**What is needed**
In the entries below, begin at the line that has "Task: Open the sample-bucket-name123", stop after the line that has "This screenshot has height=321, width=514.", and output those lines exactly with no pictures.
[[ Data to use, beginning ]]
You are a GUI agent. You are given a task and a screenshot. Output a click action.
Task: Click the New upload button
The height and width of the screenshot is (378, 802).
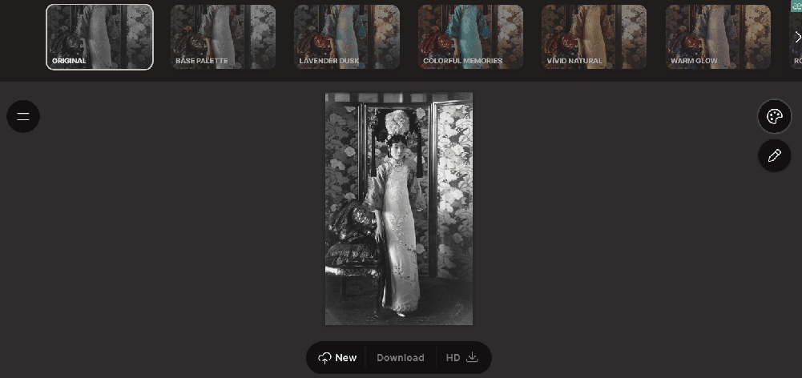pyautogui.click(x=337, y=357)
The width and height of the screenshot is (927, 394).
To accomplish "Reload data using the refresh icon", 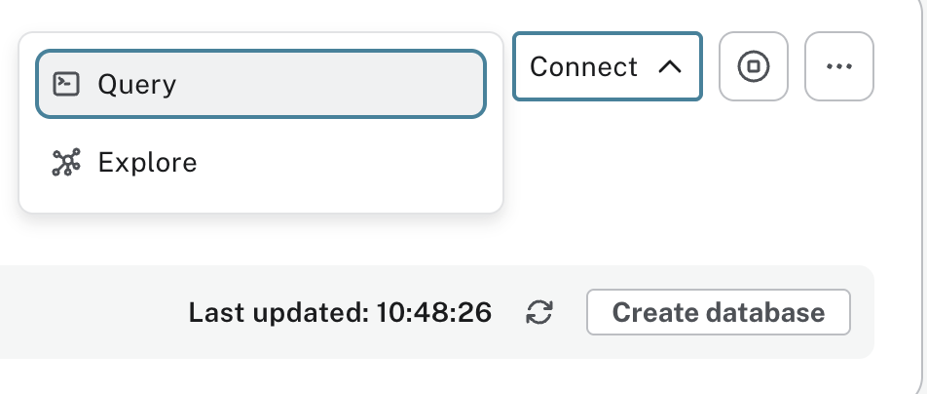I will (539, 312).
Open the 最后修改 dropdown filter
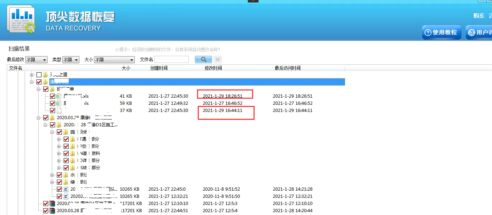492x215 pixels. click(36, 60)
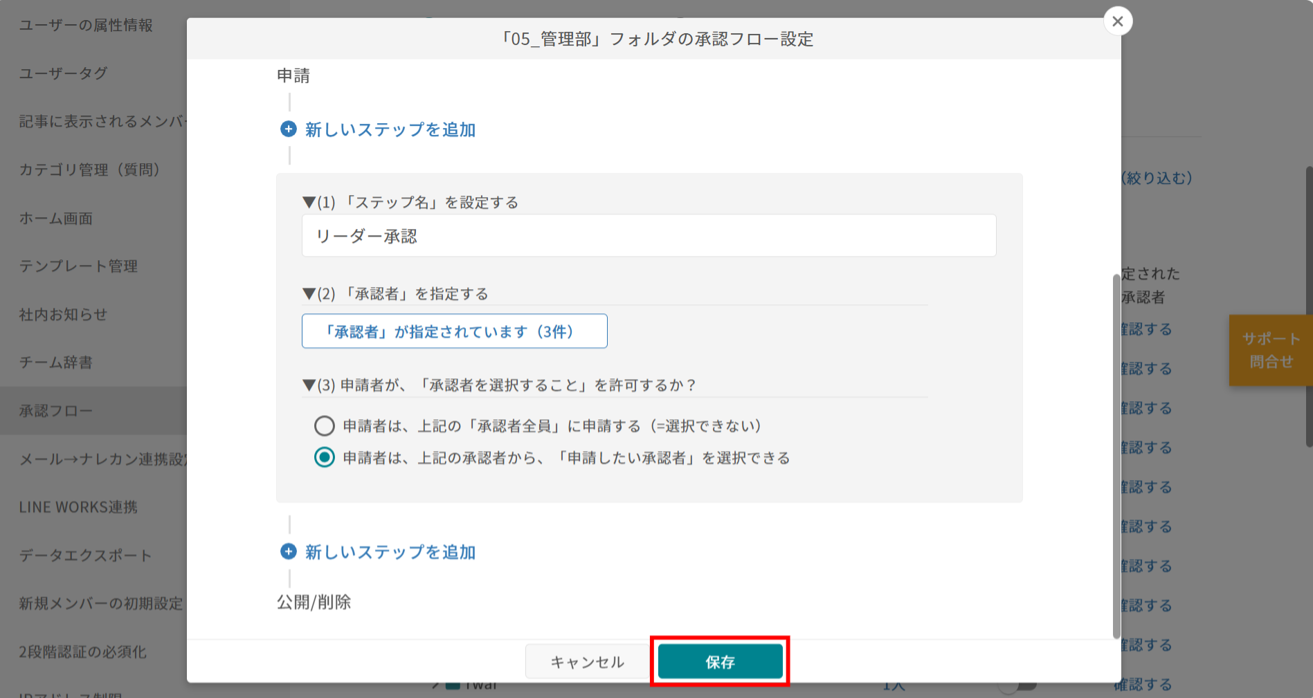Open the 承認者が指定されています (3件) selector
Image resolution: width=1313 pixels, height=698 pixels.
(x=454, y=331)
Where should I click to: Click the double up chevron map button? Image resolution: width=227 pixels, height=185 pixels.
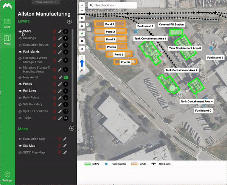pyautogui.click(x=82, y=49)
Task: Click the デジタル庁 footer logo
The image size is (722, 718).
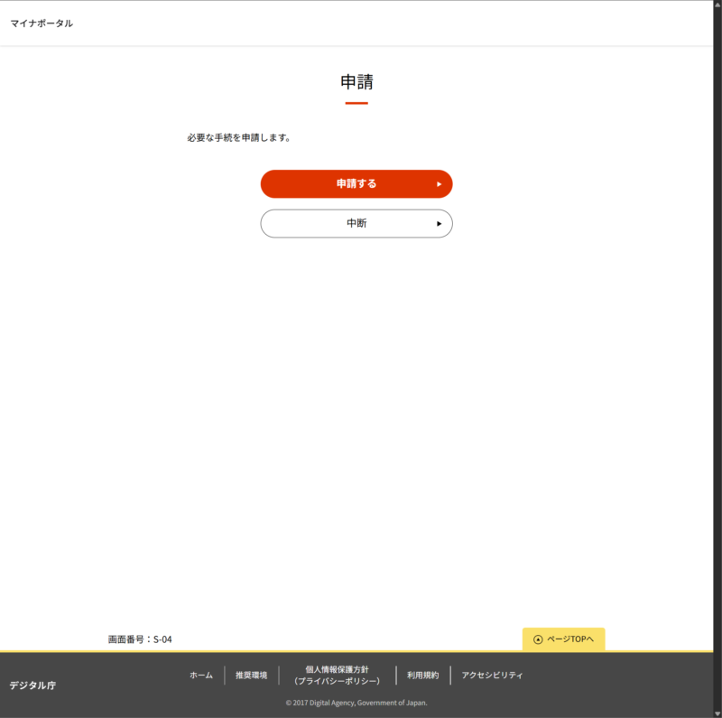Action: 32,685
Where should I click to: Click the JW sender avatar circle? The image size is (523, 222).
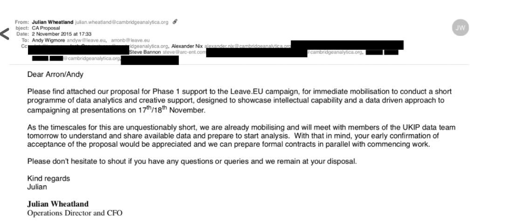point(460,28)
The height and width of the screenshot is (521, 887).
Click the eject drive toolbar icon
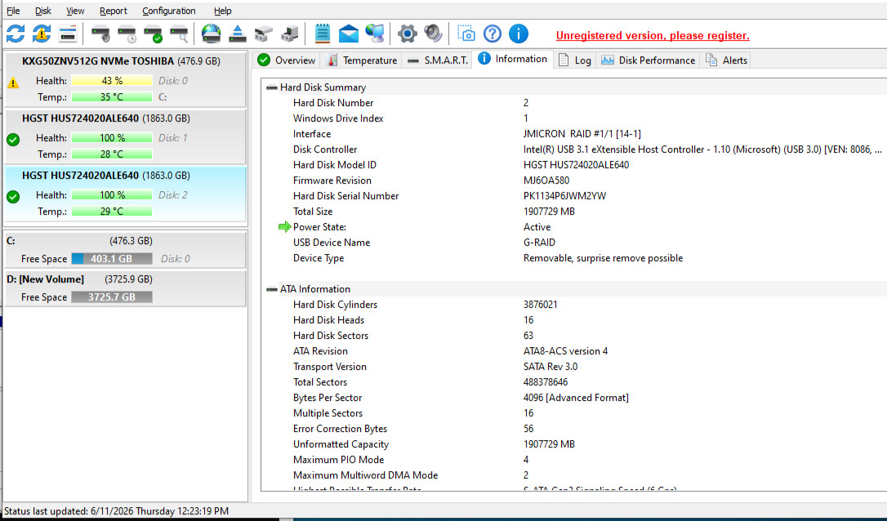[x=238, y=34]
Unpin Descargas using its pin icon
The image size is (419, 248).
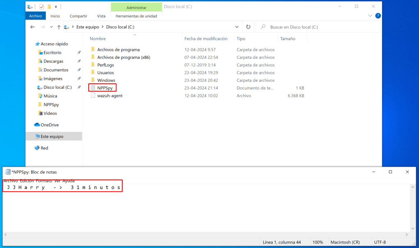79,61
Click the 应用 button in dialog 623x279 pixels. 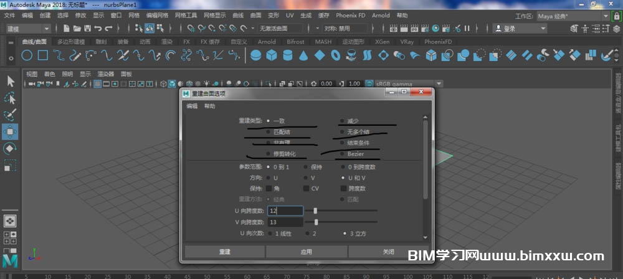306,252
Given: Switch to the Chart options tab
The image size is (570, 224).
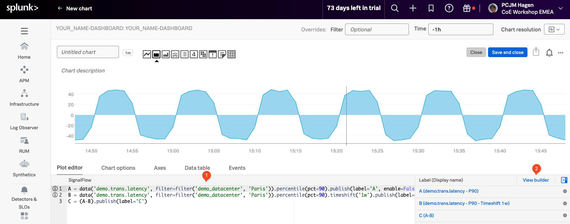Looking at the screenshot, I should (118, 168).
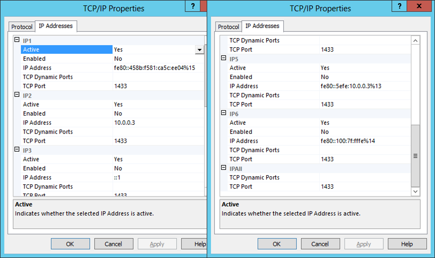Click the Help '?' icon on the right dialog
Screen dimensions: 435x258
pos(399,6)
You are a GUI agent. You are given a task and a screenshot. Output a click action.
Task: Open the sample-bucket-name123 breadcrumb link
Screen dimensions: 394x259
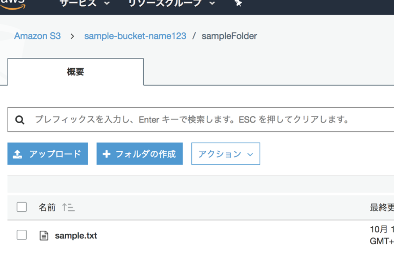[135, 36]
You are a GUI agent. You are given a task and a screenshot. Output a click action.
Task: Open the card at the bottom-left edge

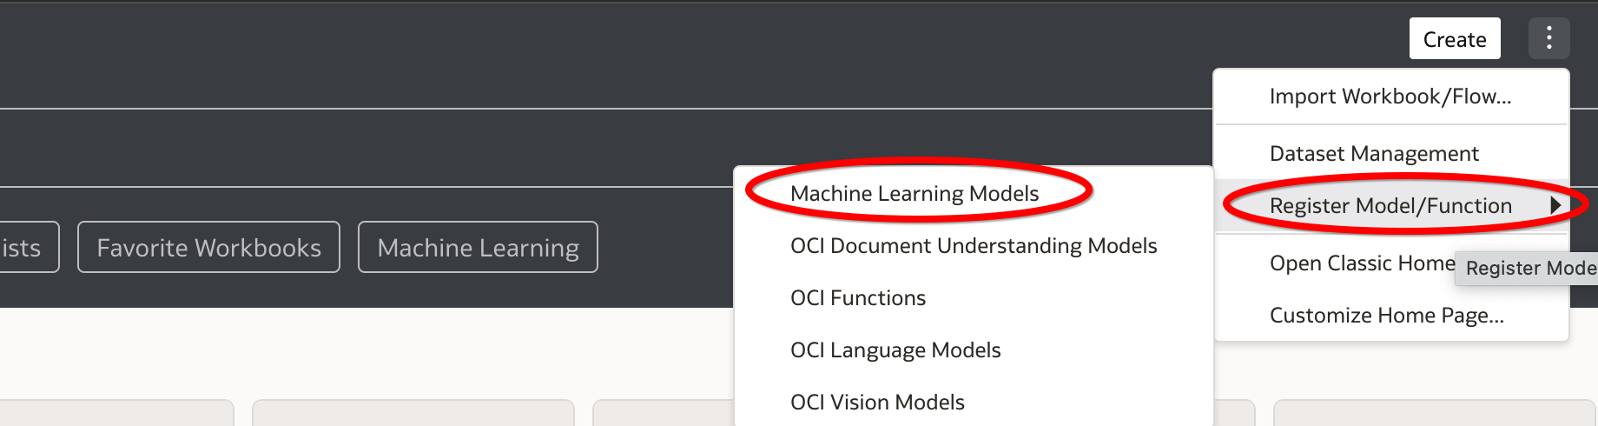tap(113, 414)
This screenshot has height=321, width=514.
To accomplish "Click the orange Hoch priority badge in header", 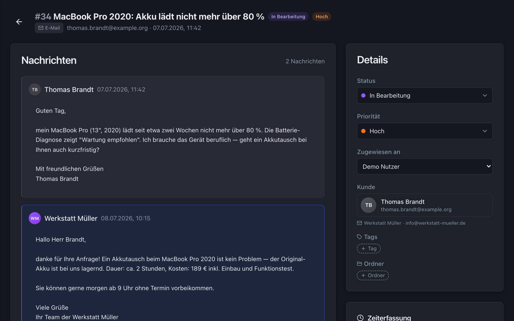I will click(322, 17).
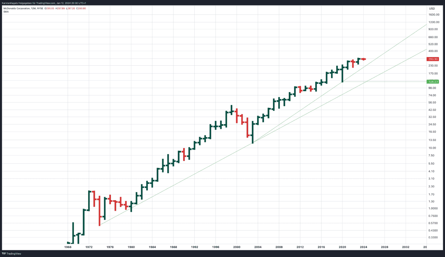Image resolution: width=445 pixels, height=257 pixels.
Task: Click the close price value C293.90
Action: tap(80, 8)
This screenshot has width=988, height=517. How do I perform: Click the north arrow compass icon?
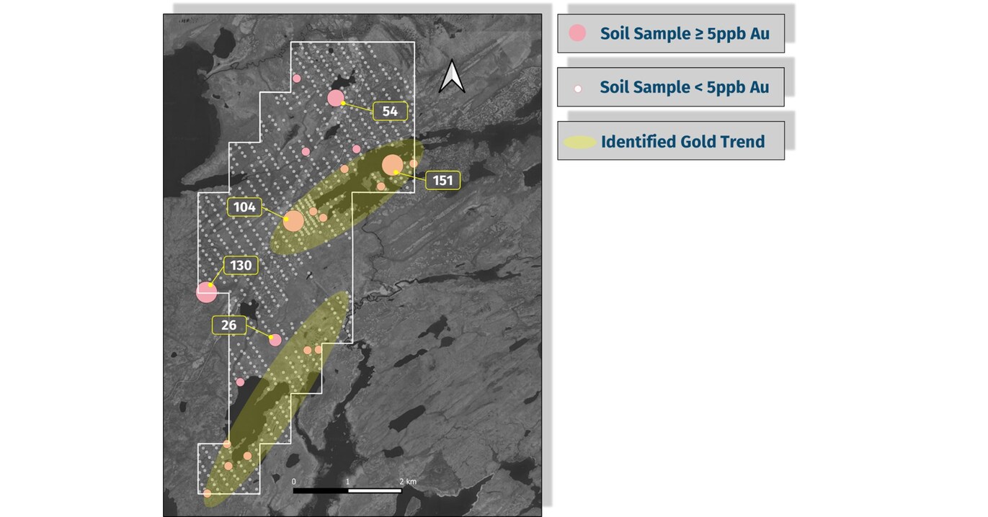452,76
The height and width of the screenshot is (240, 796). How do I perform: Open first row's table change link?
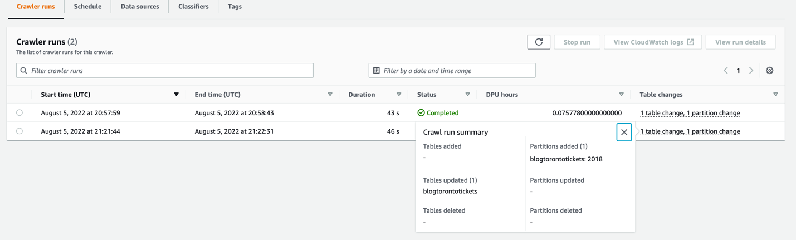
[[ Data to use, end ]]
**Exercise response**
Task: Open the sample-bucket-name123 breadcrumb link
Screen dimensions: 394x259
[135, 36]
You are a GUI agent. You are given a task and a screenshot. Output a click action.
Task: Open the card at the bottom-left edge

tap(113, 414)
This screenshot has height=321, width=514.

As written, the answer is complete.